Archbishop Agostino Marchetto made this observation when he spoke with Vatican Radio about a recent move in France to repatriate several hundred Roma.

The archbishop pointed to European legislation that prevents a collective expulsion.

Last week, 89 Roma were sent out of France on a direct flight to Budapest. The next day, another 139 left for Romania and Bulgaria.

The French minister of immigration estimated that by the end of August, some 850 Roma will have been returned to their countries of origin. All of them have agreed to leave France in exchange for €300 ($381) per person. It’s been reported, however, that those who don’t agree to leave now will be deported later without the stipend.


Archbishop Marchetto noted pressure on the immigrants as 51 illegal camps were dismantled at the beginning of this month.
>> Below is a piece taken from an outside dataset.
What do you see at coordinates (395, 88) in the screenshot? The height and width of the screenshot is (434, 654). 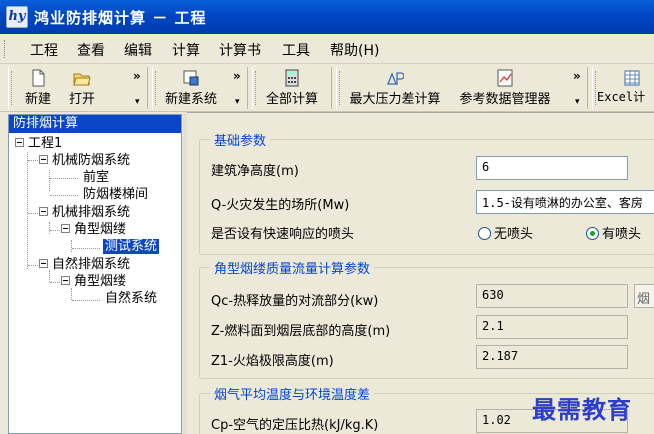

He lamented the «precarious situation for these brothers of ours, which can evidently condition them in regard to accepting a certain type of economic aid that will sustain them in this departure.»

The prelate noted European legislation restricts collective deportations unless there is grave danger to security — an evaluation, he said, which can be influenced in public opinion.
The Vatican official urged that the issues regarding Gypsies not be underestimated, saying this is a «grave question for Europe, because it is the most numerous minority group in Europe: There are at least 12 million people, among them 5 million children who should go to school.»
«They are all important realities,» he affirmed, «for the Europe of today and of tomorrow.»